**What you need to do:** Print the records below exactly, with no pictures.

**Records shown:**

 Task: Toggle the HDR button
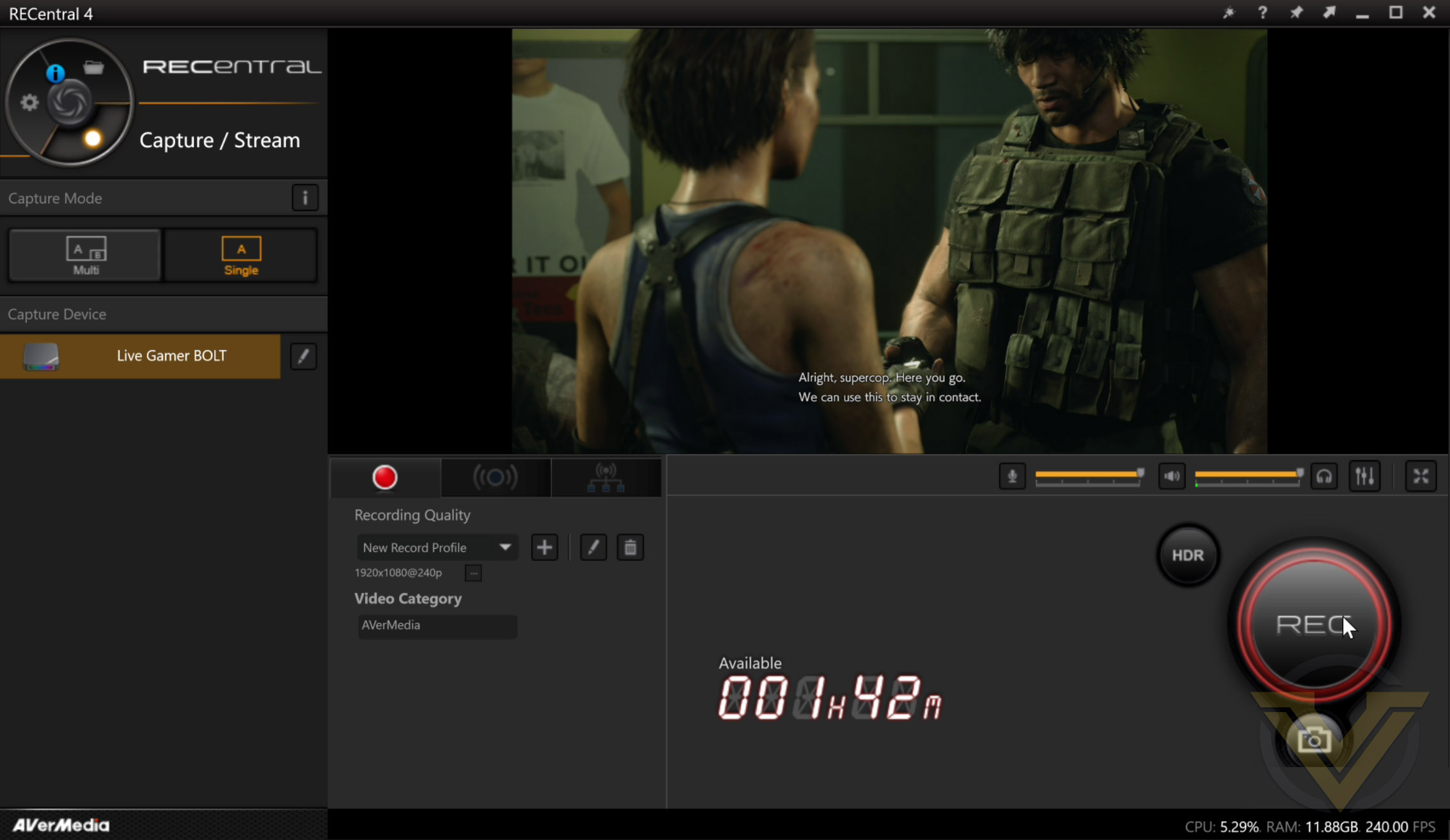(1188, 555)
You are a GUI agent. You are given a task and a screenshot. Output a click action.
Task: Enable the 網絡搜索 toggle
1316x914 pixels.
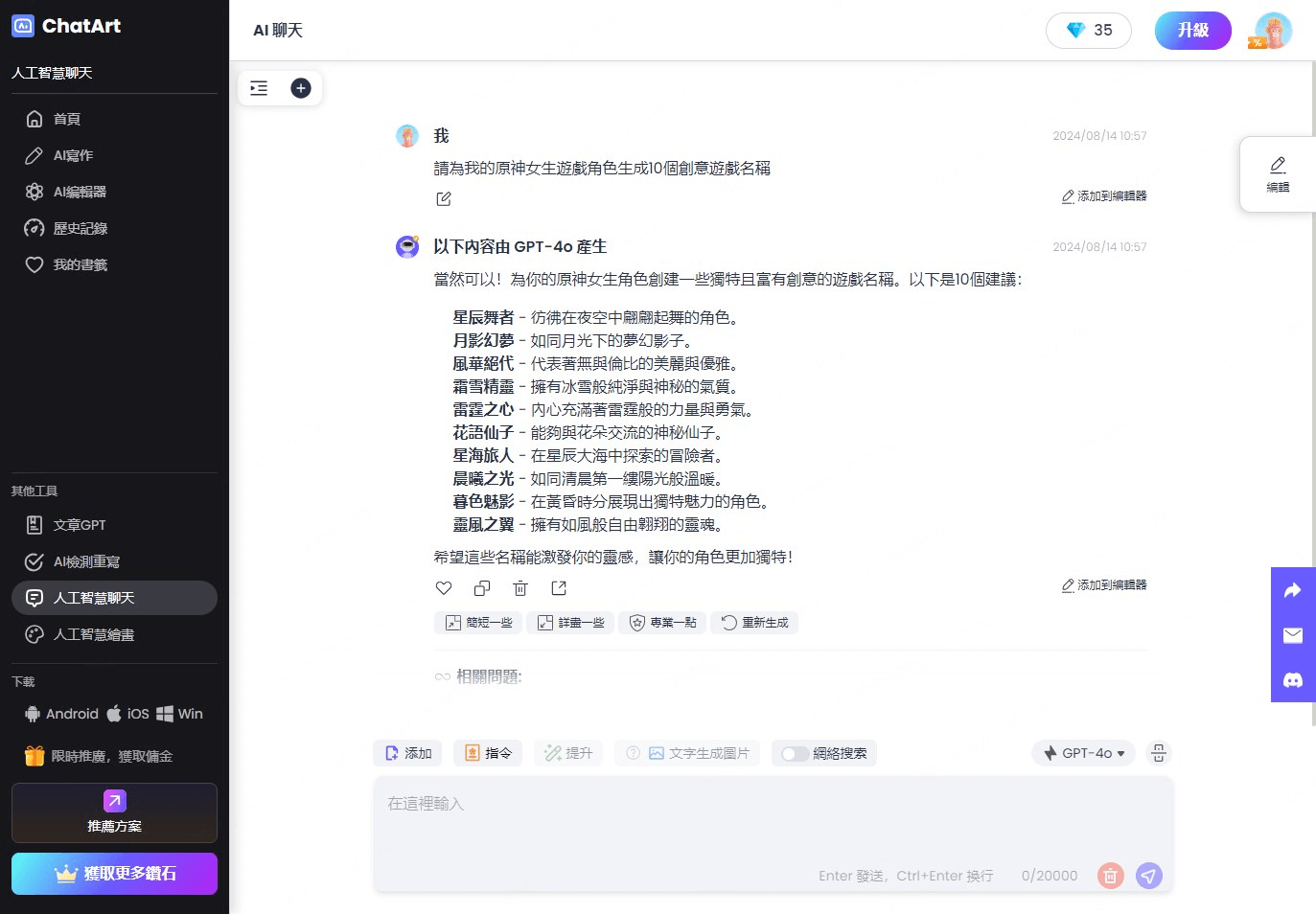[x=796, y=753]
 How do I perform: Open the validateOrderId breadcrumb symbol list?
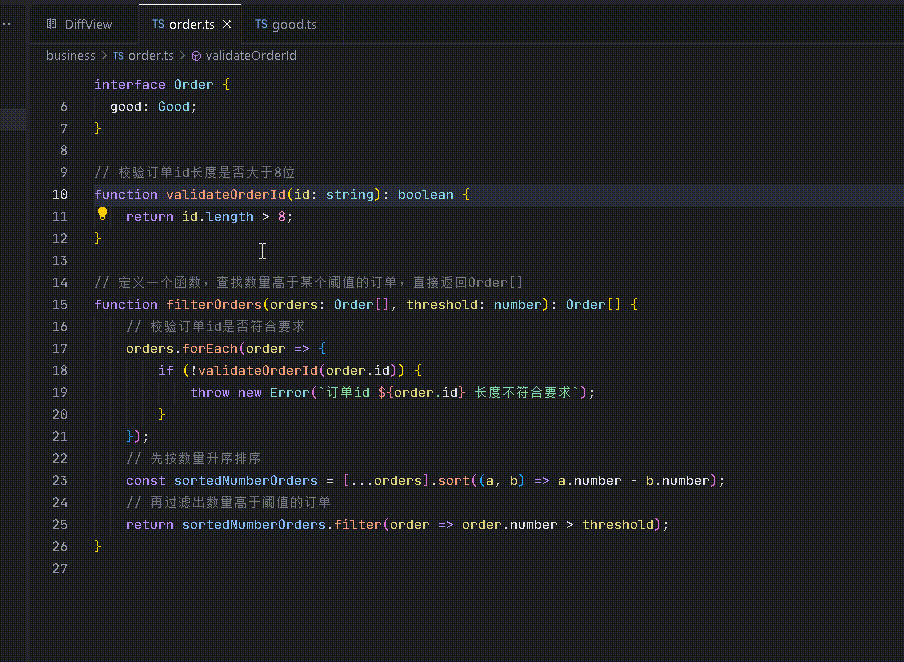point(250,56)
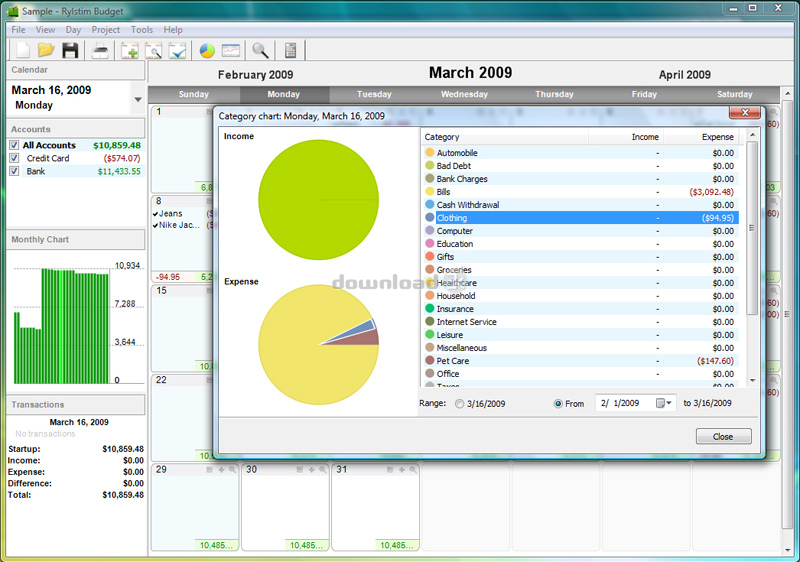The height and width of the screenshot is (562, 800).
Task: Select the 3/16/2009 single-day range radio button
Action: pos(460,403)
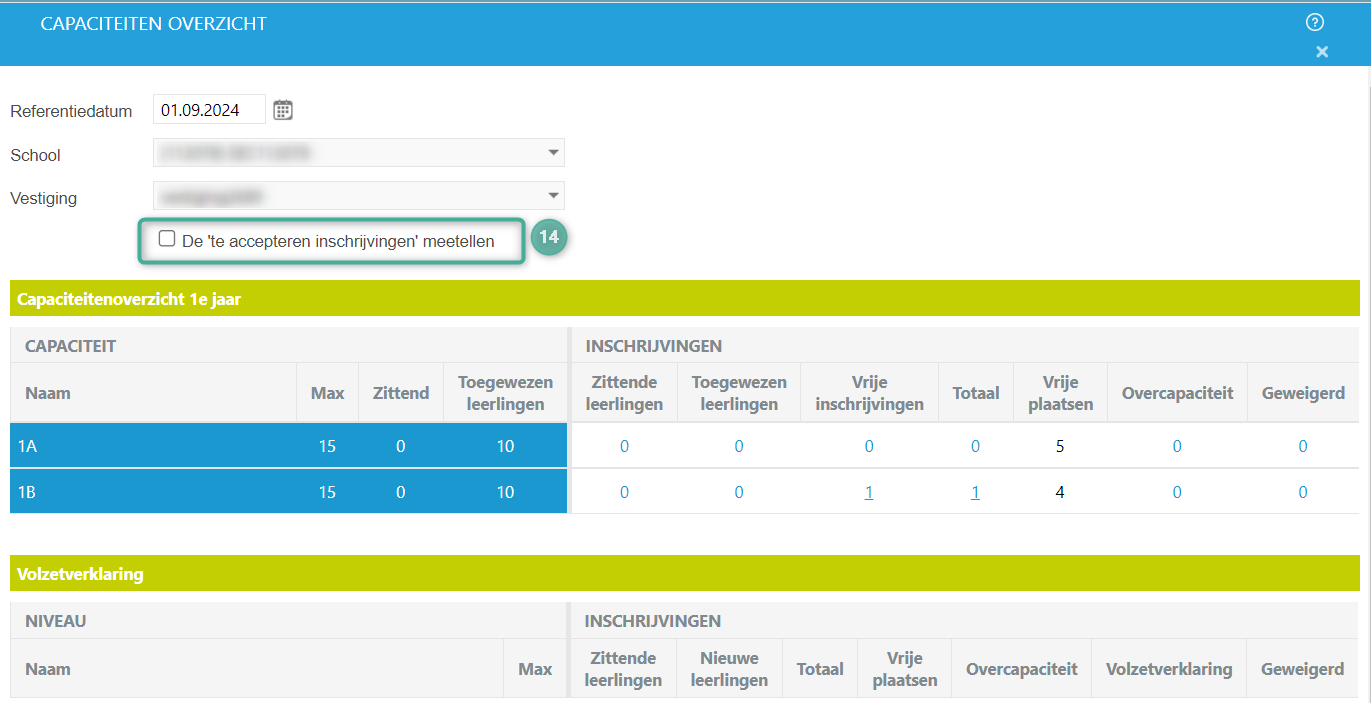Click the green badge numbered 14

tap(548, 238)
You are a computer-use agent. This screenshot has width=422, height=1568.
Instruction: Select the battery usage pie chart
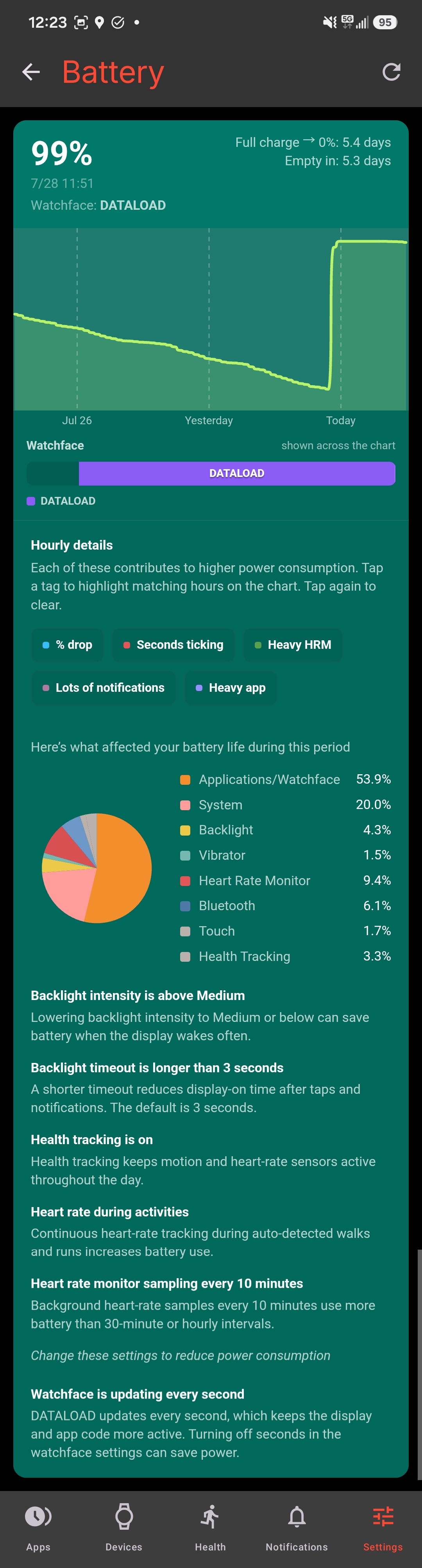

**Solution to the problem:**
 Task: Toggle the HDR button
(1188, 555)
You are a GUI agent. You are given a task and a screenshot. Output a click action.
Task: Enable the 網絡搜索 toggle
1316x914 pixels.
[x=796, y=753]
 How do I perform: Open the validateOrderId breadcrumb symbol list?
point(250,56)
The height and width of the screenshot is (562, 800).
Task: Select the 3/16/2009 single-day range radio button
Action: pos(460,403)
Click the green badge numbered 14

tap(548, 238)
You are a computer-use agent. This screenshot has width=422, height=1568.
Instruction: Select the battery usage pie chart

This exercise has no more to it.